What you need to do
In the data below, find every line with the word "computer" and copy it out.

Data records
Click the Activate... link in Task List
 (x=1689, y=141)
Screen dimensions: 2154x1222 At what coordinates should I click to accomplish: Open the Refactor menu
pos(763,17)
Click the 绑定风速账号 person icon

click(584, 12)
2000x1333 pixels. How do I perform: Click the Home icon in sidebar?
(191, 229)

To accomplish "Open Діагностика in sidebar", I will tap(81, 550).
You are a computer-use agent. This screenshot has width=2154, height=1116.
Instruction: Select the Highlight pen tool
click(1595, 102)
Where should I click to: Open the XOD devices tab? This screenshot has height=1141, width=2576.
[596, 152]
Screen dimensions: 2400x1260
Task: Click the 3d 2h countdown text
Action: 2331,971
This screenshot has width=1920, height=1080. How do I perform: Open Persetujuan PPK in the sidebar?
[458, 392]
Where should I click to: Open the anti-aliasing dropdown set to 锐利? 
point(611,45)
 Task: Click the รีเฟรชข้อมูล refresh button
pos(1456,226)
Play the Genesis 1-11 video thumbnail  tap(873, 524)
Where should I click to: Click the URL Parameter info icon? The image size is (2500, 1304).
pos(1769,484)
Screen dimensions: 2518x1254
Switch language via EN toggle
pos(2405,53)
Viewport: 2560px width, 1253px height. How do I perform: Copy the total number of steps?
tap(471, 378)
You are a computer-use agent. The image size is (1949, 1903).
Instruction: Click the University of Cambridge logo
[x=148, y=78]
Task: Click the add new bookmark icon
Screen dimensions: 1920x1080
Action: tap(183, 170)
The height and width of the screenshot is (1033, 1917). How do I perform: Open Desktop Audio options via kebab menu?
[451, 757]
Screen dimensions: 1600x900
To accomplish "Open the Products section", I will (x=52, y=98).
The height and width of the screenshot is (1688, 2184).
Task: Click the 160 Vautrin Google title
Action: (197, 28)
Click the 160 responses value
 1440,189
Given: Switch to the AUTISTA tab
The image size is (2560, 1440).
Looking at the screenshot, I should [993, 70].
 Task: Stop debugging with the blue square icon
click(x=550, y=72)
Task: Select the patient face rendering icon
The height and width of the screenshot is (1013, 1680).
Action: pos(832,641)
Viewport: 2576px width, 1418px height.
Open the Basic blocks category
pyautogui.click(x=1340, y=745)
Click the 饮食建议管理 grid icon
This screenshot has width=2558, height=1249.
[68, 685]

Written reply
You are a computer-use agent. This screenshot has width=2154, height=1116.
You are a computer-use agent. The image size is (1949, 1903).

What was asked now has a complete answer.